━━ STORED RECORDS
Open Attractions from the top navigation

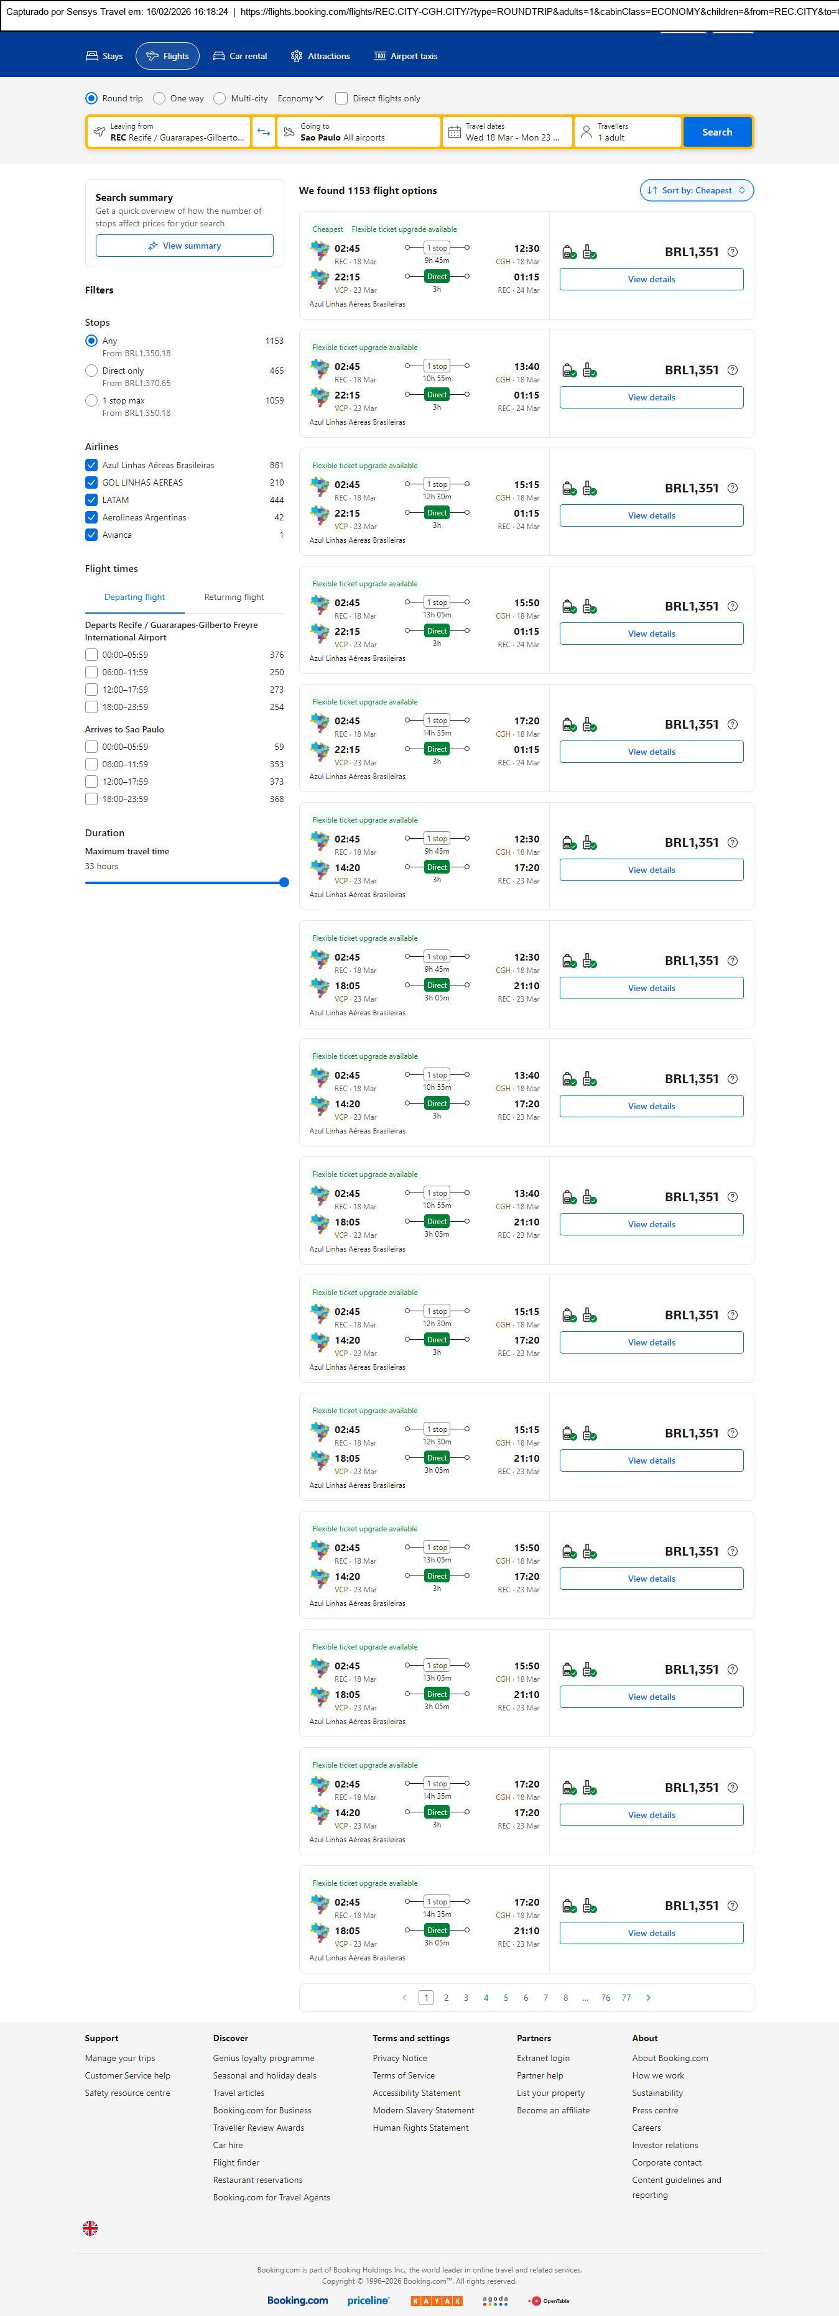point(320,56)
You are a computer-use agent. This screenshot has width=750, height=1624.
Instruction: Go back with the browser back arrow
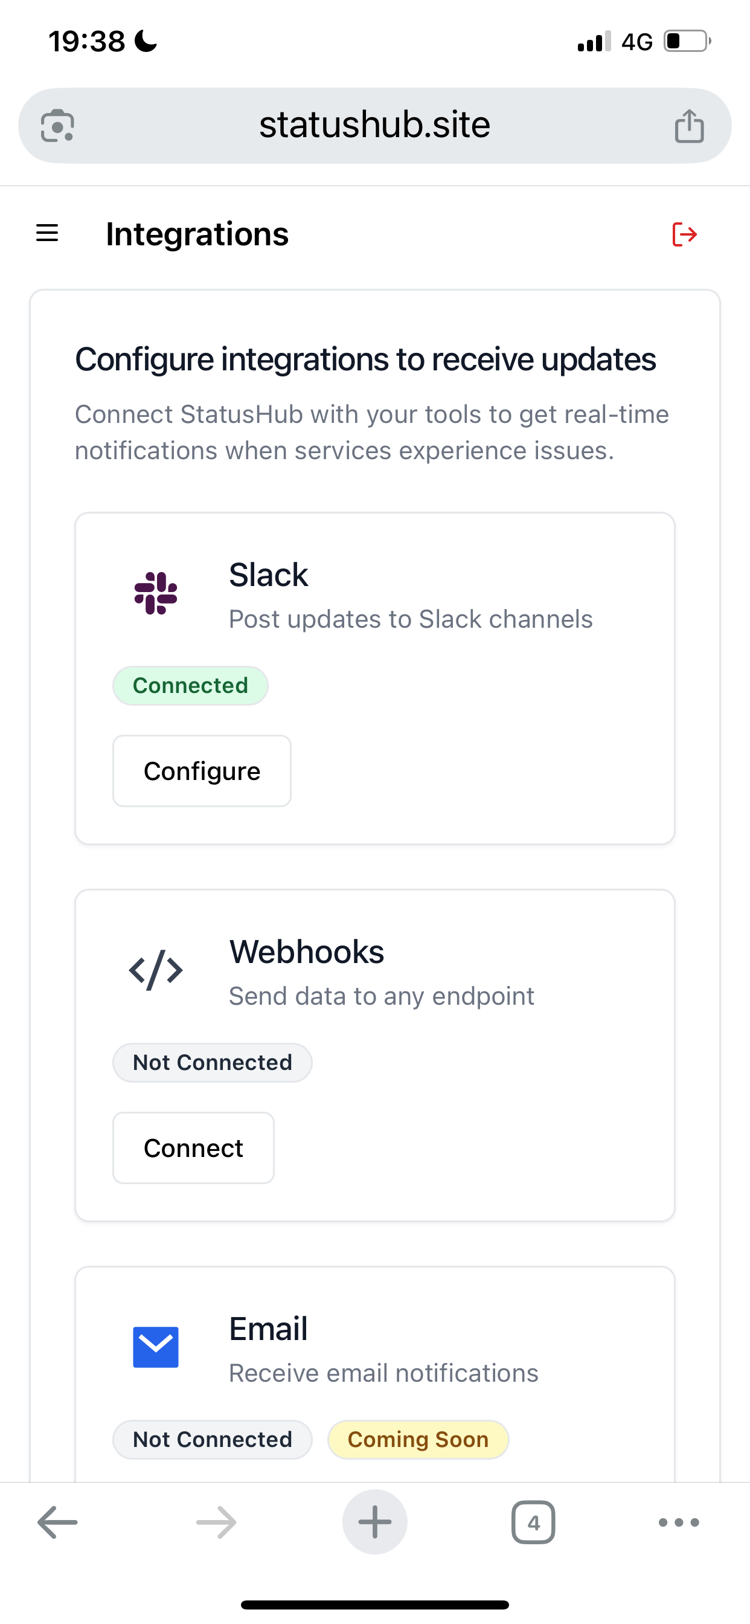(x=57, y=1523)
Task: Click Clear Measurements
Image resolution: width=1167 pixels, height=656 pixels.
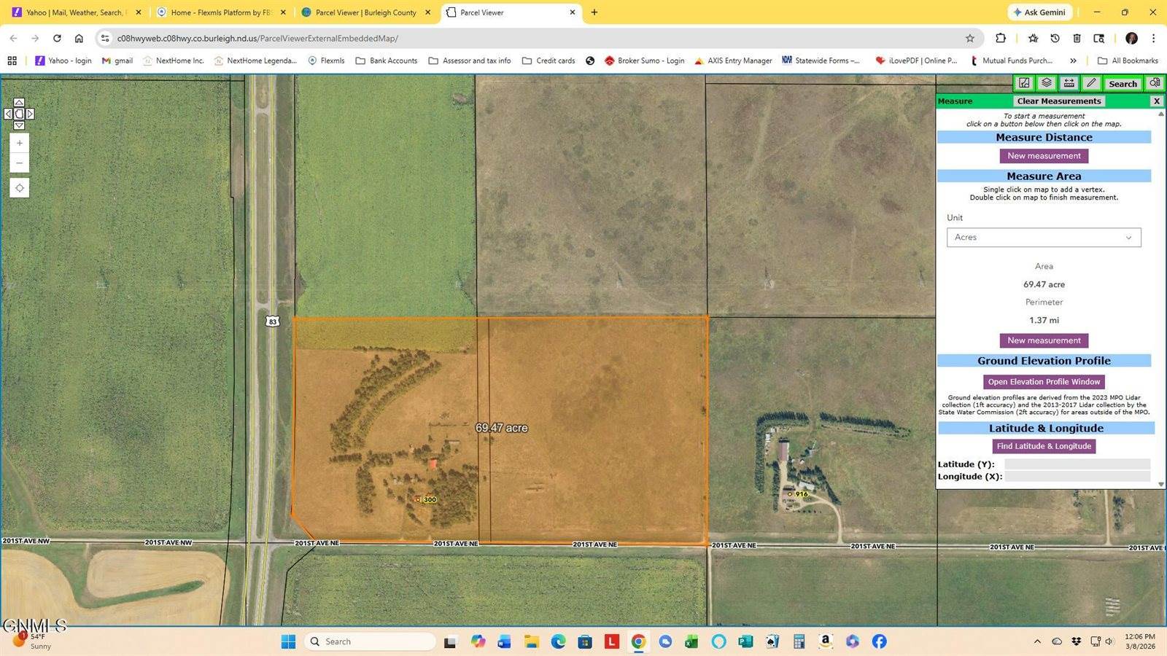Action: click(x=1058, y=101)
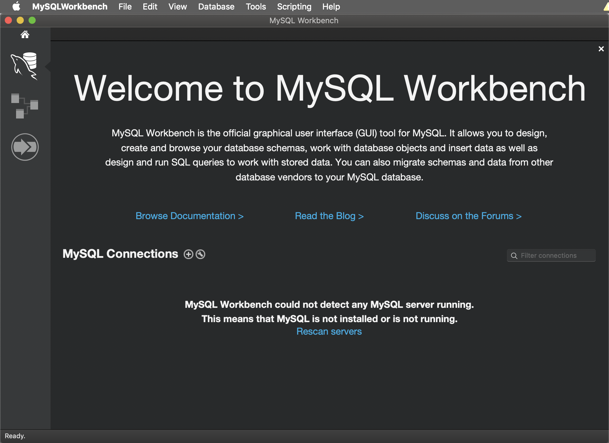
Task: Click Browse Documentation
Action: click(x=189, y=216)
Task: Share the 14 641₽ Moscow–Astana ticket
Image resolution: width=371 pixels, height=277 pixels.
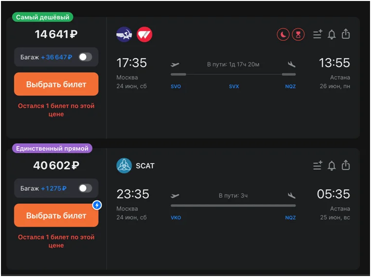Action: coord(346,34)
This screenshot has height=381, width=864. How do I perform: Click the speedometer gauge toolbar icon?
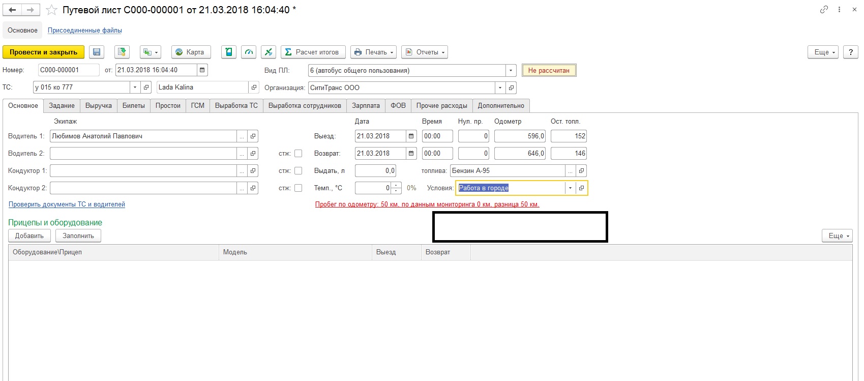(249, 52)
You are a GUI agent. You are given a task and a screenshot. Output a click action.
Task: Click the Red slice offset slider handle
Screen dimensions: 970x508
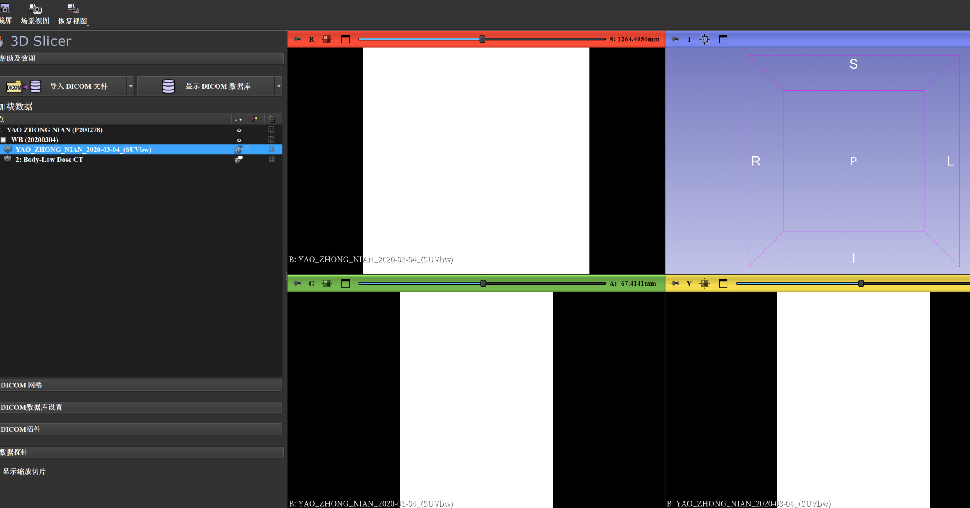pos(482,39)

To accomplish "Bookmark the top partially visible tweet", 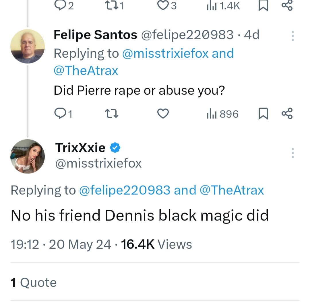I will point(263,6).
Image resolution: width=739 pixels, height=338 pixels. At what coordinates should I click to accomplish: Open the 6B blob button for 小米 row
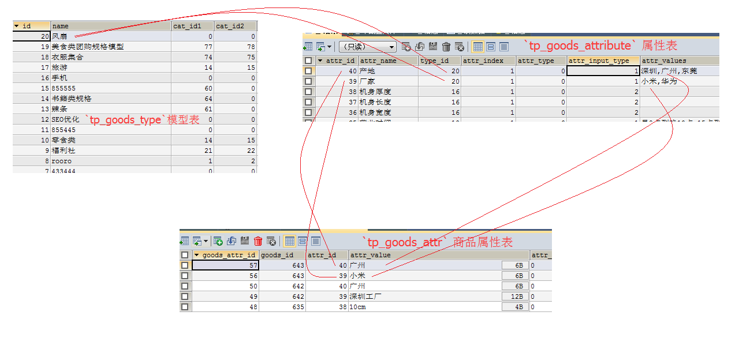(x=515, y=276)
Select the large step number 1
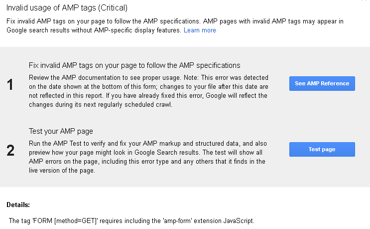The image size is (370, 229). 10,85
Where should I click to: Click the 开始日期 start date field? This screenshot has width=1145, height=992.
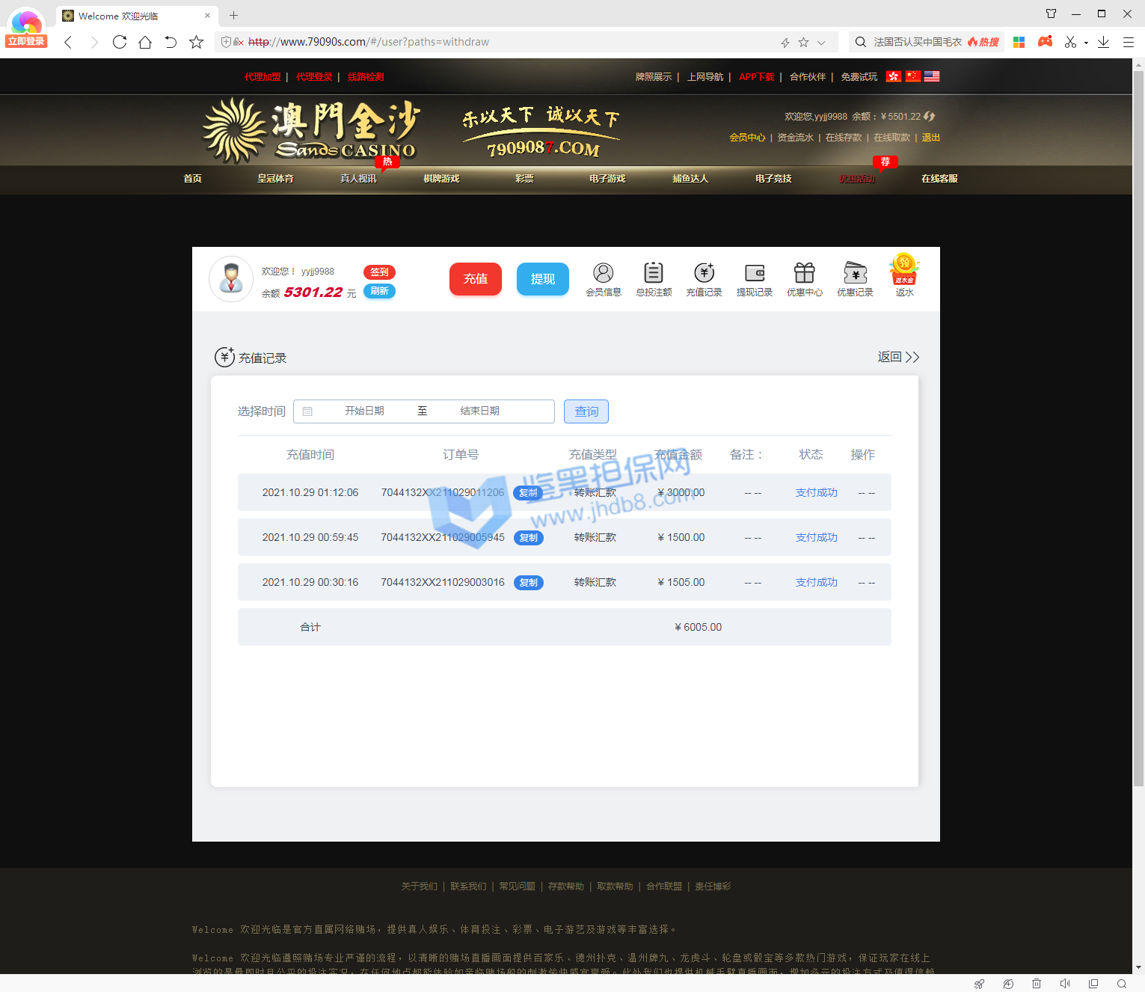tap(364, 411)
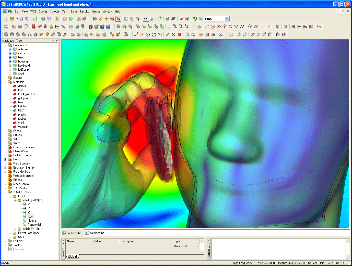The width and height of the screenshot is (352, 266).
Task: Select the SAM component in tree
Action: pyautogui.click(x=21, y=74)
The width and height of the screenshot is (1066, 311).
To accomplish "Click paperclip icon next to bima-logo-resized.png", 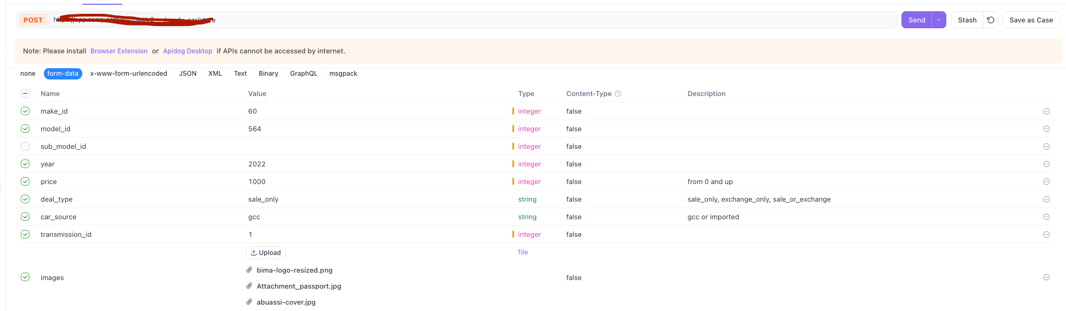I will (250, 270).
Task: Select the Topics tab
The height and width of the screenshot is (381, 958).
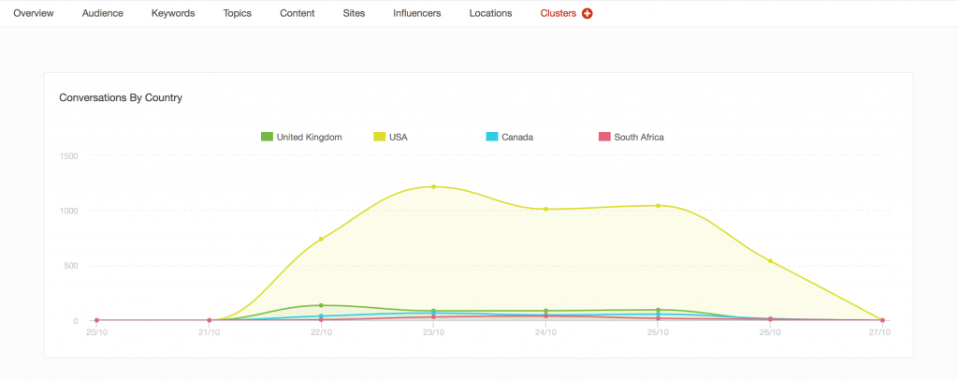Action: click(x=238, y=14)
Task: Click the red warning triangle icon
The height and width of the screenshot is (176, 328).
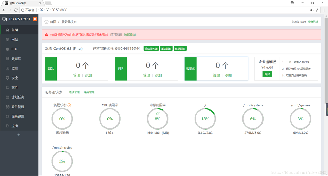Action: click(x=46, y=35)
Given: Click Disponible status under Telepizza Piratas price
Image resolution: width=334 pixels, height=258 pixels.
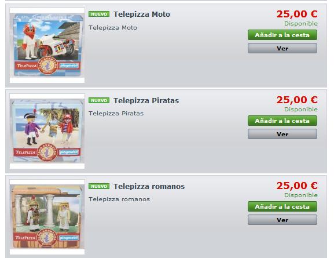Looking at the screenshot, I should point(301,110).
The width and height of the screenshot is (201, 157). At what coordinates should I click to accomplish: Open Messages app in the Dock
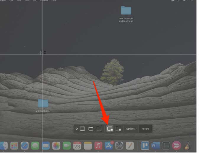[35, 146]
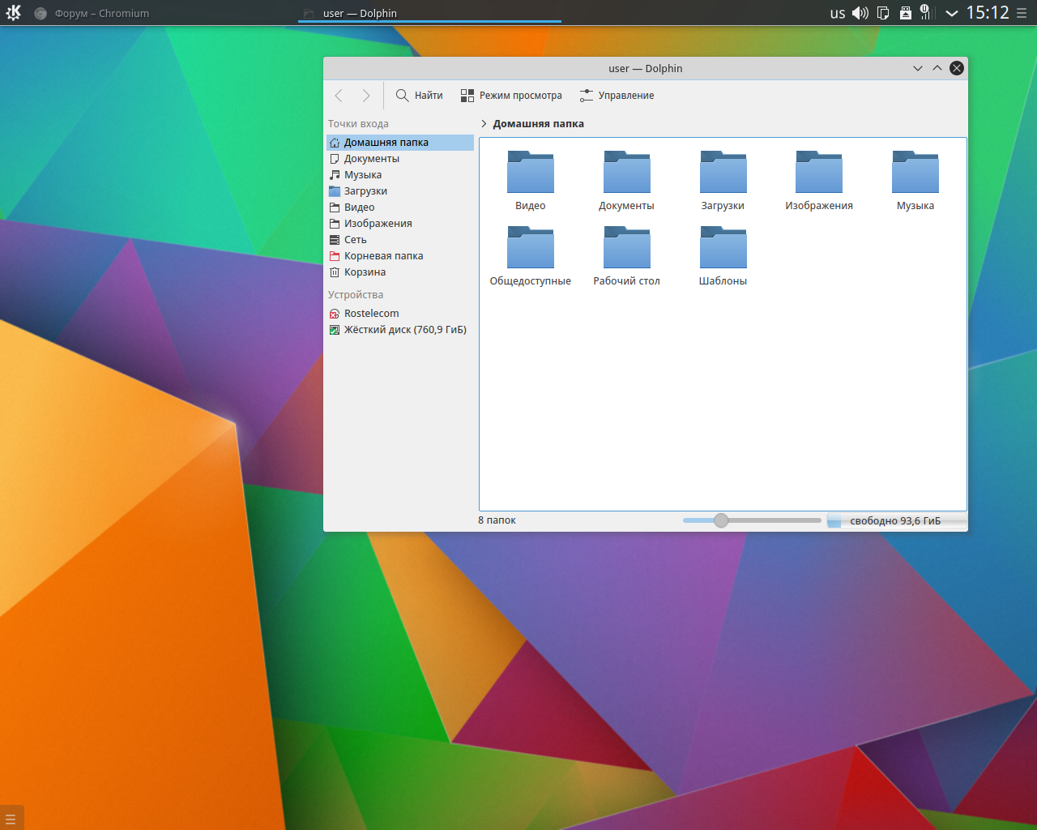Click the icon zoom slider handle

[x=721, y=520]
━━━━
In the records, replace "Clear Measurements" with "Reset Measurements" in the stretch from the start of the records through the line that contains "Action: click(x=189, y=216)", and change nothing else. Reproduce only those lines, and leave the pictures out.

Open Attractions from the top navigation

point(320,56)
You are a computer-use agent. This screenshot has width=750, height=1624.
Instruction: Go back with the browser back arrow
(x=57, y=1523)
Task: Click Reset Measurements
Image resolution: width=1167 pixels, height=656 pixels.
Action: click(x=1058, y=101)
Task: Click Browse Documentation
Action: click(x=189, y=216)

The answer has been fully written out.